Präventive Massnahmen ergreifen
Zudem gibt es verschiedene präventive Massnahmen, welche die Obstbäume vor Frostschäden bewahren können.
Wärmeabgabe an Boden verbessern: Wie viel Wärme gespeichert und abgegeben wird, hängt von den Bodeneigenschaften und dem Wassergehalt ab. Kulturmassnahmen können die Wärmeabgabe beeinflussen, z. B. sollte verhindert werden, dass der Boden mit Unkraut, Mulchschicht, Mist oder Stroh bedeckt ist; Gras sollte kurz gehalten werden. Die Temperaturdifferenz kann damit bis zu 2°C betragen.
Wärmeabstrahlung verringern: mit Folienabdeckung oder Vlies. Bei der Abdeckung muss das Schneefallrisiko berücksichtigt werden. Folien haben zudem eine begrenzte Haltbarkeit. Hagelnetze eignen sich nicht, da die Wärme nicht abgestrahlt wird und wieder zurück zum Boden strömt. Zudem wird die Wärmespeicherung während des Tages reduziert aufgrund der Schattierung.
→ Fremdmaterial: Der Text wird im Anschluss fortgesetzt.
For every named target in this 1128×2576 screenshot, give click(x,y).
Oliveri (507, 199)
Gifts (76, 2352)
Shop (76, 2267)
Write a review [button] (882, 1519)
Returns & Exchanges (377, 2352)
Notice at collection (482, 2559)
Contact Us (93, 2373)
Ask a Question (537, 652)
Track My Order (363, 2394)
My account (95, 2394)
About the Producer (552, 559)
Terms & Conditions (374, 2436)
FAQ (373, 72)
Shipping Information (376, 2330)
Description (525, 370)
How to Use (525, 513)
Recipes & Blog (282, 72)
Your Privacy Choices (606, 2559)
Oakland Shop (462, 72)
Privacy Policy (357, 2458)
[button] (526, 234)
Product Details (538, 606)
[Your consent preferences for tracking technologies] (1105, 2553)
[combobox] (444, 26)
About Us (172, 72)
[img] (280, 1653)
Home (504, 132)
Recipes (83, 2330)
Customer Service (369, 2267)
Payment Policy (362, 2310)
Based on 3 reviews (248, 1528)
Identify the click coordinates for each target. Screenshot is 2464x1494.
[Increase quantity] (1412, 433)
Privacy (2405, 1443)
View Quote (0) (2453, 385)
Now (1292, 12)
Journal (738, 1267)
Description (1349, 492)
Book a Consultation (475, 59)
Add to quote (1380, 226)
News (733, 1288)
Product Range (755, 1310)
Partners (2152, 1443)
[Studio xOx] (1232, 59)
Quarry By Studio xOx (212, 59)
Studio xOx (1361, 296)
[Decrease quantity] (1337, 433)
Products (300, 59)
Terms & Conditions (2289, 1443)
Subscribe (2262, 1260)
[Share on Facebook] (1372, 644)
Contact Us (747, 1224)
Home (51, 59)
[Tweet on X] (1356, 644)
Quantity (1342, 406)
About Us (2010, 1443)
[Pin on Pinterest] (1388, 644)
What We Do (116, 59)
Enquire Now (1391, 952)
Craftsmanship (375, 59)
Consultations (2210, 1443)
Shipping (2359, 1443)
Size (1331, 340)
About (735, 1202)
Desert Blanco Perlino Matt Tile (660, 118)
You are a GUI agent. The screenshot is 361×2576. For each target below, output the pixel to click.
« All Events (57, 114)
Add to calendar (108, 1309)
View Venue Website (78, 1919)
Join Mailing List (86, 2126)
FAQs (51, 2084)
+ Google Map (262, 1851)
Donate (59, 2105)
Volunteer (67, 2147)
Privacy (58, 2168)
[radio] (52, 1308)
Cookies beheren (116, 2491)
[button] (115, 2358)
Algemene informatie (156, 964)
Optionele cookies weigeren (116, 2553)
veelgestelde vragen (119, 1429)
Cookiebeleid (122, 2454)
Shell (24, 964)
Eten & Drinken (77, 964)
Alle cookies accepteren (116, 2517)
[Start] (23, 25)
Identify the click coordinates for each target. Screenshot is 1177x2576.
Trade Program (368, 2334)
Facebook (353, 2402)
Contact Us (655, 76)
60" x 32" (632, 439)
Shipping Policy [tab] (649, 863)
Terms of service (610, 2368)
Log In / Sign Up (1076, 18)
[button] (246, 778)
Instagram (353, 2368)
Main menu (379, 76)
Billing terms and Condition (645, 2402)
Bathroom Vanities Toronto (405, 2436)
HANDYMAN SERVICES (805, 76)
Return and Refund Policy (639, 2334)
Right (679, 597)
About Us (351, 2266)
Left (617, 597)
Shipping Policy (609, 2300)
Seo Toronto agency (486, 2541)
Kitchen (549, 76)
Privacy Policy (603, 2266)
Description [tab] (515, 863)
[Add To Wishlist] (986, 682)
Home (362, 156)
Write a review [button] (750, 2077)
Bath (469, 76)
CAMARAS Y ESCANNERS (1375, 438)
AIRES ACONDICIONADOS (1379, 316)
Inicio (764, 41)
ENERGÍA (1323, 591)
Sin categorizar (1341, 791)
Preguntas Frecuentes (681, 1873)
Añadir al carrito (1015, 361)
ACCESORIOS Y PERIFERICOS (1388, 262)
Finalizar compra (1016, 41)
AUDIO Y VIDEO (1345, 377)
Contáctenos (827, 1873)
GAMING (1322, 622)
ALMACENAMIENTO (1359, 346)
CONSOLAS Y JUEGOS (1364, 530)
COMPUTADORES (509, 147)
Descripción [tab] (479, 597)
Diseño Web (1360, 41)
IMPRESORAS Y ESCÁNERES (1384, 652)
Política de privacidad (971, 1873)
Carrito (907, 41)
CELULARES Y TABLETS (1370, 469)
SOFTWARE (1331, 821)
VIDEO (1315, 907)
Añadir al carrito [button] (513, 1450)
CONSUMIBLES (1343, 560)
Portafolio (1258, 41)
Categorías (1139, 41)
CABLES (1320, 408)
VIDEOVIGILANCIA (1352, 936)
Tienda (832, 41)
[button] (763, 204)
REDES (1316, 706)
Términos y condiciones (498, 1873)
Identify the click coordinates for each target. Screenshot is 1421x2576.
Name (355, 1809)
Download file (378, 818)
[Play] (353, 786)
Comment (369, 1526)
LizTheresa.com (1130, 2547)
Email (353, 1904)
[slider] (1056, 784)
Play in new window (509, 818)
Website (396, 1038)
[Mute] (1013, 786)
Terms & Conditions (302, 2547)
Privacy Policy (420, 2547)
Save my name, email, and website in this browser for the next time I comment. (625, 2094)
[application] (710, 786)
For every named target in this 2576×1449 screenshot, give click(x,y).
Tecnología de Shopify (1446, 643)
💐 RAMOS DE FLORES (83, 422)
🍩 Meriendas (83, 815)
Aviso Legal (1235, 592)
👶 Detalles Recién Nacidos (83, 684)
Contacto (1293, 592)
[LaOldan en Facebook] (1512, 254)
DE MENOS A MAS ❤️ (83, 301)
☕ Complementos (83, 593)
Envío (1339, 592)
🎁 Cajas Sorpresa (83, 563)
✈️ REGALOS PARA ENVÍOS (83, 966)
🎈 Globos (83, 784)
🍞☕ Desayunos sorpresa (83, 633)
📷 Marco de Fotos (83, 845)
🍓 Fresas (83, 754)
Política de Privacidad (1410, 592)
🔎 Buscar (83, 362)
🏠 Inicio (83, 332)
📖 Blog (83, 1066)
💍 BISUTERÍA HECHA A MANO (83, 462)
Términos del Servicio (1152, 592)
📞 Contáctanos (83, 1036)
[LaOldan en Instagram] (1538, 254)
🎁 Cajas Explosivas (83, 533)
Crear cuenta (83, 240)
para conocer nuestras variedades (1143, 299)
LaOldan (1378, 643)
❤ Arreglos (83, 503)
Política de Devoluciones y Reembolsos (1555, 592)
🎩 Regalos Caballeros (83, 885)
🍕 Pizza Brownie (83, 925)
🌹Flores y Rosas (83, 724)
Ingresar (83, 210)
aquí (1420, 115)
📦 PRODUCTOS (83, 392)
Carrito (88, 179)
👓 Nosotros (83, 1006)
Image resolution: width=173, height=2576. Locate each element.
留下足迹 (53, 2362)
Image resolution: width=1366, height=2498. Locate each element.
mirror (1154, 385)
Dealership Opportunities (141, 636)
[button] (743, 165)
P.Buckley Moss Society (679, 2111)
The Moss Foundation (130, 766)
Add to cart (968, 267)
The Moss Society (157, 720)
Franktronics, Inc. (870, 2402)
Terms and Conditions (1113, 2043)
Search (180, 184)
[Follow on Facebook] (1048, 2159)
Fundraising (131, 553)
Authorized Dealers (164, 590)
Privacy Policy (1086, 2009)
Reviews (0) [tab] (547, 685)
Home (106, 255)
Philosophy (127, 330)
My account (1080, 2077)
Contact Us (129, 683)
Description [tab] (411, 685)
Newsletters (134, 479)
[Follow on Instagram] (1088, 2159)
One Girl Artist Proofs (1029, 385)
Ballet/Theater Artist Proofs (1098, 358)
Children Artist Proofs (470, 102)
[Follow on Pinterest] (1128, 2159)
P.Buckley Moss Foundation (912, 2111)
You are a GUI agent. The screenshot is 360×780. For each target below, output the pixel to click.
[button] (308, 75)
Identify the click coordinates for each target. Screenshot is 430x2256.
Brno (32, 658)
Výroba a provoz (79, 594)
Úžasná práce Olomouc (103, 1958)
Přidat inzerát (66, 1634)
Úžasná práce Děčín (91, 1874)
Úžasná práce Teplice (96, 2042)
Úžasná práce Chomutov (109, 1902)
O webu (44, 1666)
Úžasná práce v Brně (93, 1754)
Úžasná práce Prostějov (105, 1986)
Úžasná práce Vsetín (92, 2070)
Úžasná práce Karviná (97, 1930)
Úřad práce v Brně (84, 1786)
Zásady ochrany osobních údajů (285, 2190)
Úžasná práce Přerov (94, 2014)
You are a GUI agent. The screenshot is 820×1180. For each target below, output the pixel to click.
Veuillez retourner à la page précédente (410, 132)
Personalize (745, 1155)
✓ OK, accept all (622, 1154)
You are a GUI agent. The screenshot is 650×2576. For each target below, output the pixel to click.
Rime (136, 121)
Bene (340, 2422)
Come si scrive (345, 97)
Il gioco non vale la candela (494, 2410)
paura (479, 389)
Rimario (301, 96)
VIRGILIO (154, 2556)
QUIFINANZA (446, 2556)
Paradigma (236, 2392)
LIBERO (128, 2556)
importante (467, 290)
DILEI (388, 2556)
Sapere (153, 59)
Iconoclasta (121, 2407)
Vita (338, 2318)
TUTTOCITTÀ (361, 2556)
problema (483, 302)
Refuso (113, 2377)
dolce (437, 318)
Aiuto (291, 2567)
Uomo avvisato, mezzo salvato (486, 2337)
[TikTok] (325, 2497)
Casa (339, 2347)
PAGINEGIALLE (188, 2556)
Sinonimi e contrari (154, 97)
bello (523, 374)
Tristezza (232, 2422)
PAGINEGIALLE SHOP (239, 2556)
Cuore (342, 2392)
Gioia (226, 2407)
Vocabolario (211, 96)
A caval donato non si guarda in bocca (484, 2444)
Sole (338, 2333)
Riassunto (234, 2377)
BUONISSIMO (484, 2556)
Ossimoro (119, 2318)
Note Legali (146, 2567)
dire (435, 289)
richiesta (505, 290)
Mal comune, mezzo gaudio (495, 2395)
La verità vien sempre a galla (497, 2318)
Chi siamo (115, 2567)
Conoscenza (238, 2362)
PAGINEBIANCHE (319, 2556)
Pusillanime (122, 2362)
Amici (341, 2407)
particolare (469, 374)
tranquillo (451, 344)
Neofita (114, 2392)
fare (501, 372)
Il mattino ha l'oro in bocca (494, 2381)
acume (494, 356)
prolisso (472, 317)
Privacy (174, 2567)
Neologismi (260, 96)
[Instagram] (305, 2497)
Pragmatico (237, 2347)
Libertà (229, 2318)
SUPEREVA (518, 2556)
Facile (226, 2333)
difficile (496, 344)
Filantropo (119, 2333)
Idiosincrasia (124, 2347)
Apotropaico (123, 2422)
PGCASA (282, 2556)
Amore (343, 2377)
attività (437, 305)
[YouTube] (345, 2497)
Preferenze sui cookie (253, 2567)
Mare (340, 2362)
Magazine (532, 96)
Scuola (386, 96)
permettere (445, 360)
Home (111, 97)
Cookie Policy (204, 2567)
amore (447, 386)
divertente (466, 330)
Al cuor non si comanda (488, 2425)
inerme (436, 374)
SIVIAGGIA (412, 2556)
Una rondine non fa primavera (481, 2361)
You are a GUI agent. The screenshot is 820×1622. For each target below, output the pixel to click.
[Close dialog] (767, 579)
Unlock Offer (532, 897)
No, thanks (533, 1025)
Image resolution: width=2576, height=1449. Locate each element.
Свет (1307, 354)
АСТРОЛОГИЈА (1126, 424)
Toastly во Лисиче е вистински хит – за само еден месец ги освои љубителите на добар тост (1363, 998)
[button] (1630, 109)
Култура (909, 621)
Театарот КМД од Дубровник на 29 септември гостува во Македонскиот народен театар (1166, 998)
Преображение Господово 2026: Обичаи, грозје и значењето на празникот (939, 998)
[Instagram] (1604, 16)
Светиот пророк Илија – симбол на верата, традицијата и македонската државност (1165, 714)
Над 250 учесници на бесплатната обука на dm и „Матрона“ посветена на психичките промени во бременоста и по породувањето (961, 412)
Somit sind Hagelnetze weniger geeignet als eine Obstanlage komplett ohne Abdeckung.
Wärmeenergie aktiv zuführen: durch Heizen oder Frostschutzberegnung. Bei Unterkronenberegnung mit Kreisregnern kann die Temperatur um max. 2°C erhöht werden. Starker Wind kann den Effekt stören – es wird Verdunstungskälte induziert, womit der Schaden grösser ausfallen kann, als wenn man nichts tut, weiss Daniel Neuwald. Ausgeschaltet werden sollte die Beregnung sobald das Eis milchig wird.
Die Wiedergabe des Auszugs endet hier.